BanditSpec: Adaptive Speculative Decoding via Bandit Algorithms

CNI Seminar Series

BanditSpec: Adaptive Speculative Decoding via Bandit Algorithms

Prof. Vincent Y. F. Tan, Professor, National University of Singapore.

#255

Abstract

Speculative decoding has emerged as a popular method to accelerate the inference of Large Language Models (LLMs) while retaining their superior text generation performance. Previous methods either adopt a fixed speculative decoding configuration regardless of the prefix tokens, or train draft models in an offline or online manner to align them with the context. This paper proposes a training-free online learning framework to adaptively choose the configuration of the hyperparameters for speculative decoding as text is being generated. We first formulate this hyperparameter selection problem as a Multi-Armed Bandit problem and provide a general speculative decoding framework BanditSpec. Furthermore, two bandit-based hyperparameter selection algorithms, UCBSpec and EXP3Spec, are designed and analyzed in terms of a novel quantity, the stopping time regret. We upper bound this regret under both stochastic and adversarial reward settings. By deriving an information-theoretic impossibility result, it is shown that the regret performance of UCBSpec is optimal up to universal constants. Finally, extensive empirical experiments with LLaMA3 and Qwen2 demonstrate that our algorithms are effective compared to existing methods, and the throughput is close to the oracle best hyperparameter in simulated real-life LLM serving scenarios with diverse input prompts.

Bio

Prof. Vincent Y. F. Tan, Professor, National University of Singapore.

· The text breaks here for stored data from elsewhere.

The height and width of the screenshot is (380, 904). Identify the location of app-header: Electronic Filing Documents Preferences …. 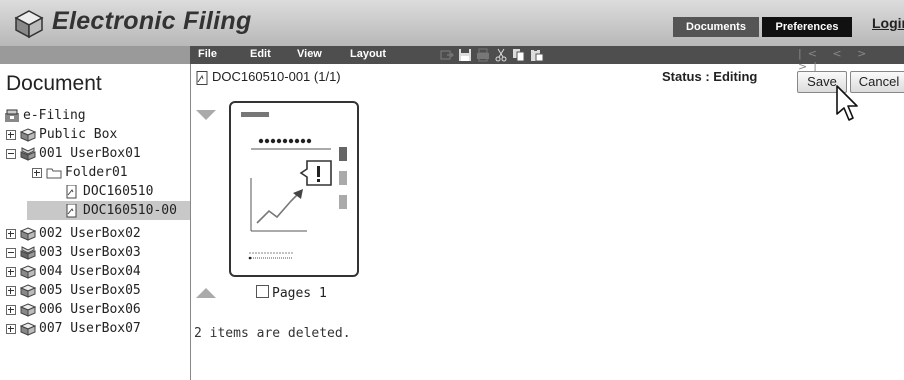
(452, 24).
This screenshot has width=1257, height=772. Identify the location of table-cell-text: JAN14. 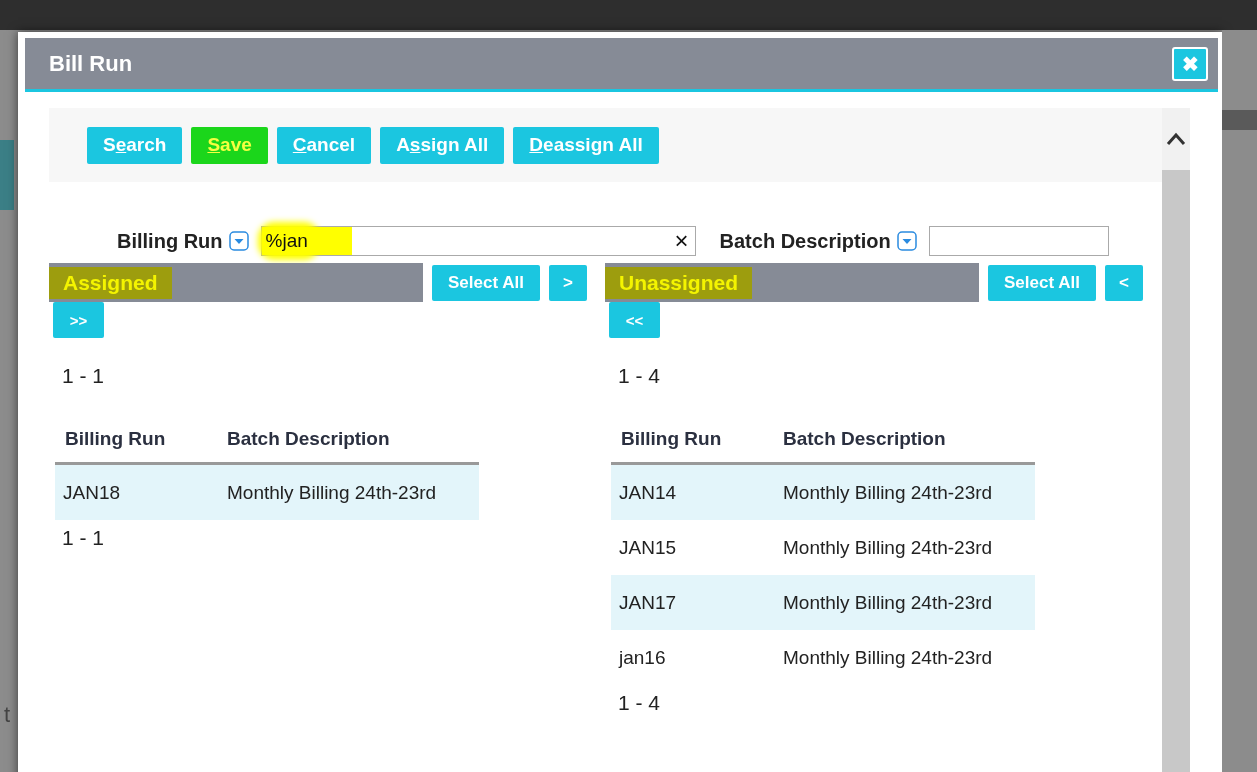
(648, 492).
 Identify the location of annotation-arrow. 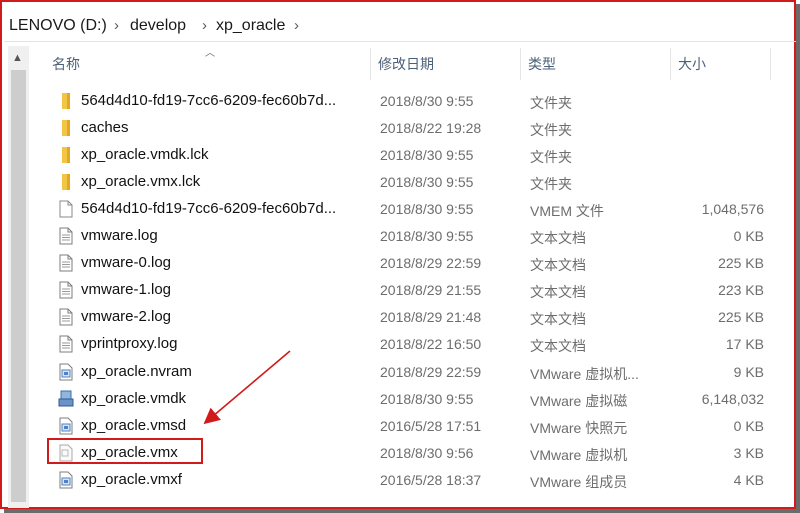
(247, 388).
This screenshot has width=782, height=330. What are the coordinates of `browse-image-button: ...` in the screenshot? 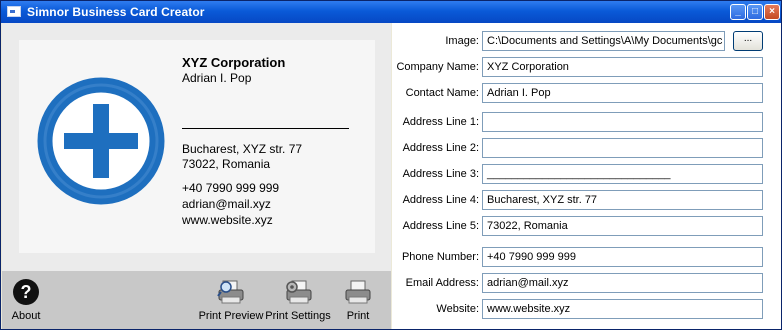 It's located at (748, 41).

Vincent Y. F. Tan received the B.A. and M.Eng. degrees in electrical and information science from Cambridge University in 2005, and the Ph.D. degree in electrical engineering and computer science (EECS) from the Massachusetts Institute of Technology (MIT) in 2011. He is currently a Professor with the Department of Mathematics and the Department of Electrical and Computer Engineering (ECE), National University of Singapore (NUS). His research interests include information theory, machine learning, and statistical signal processing. Dr. Tan is an elected member of the IEEE Information Theory Society Board of Governors. He is currently serving as a Senior Area Editor for the IEEE Transactions on Signal Processing and as an Area Editor in Shannon Theory and Information Measures for the IEEE Transactions on Information Theory. He also regularly serves as an Area Chair or Senior Area Chair of prominent machine learning conferences such as the International Conference on Learning Representations (ICLR) and the Conference on Neural Information Processing Systems (NeurIPS).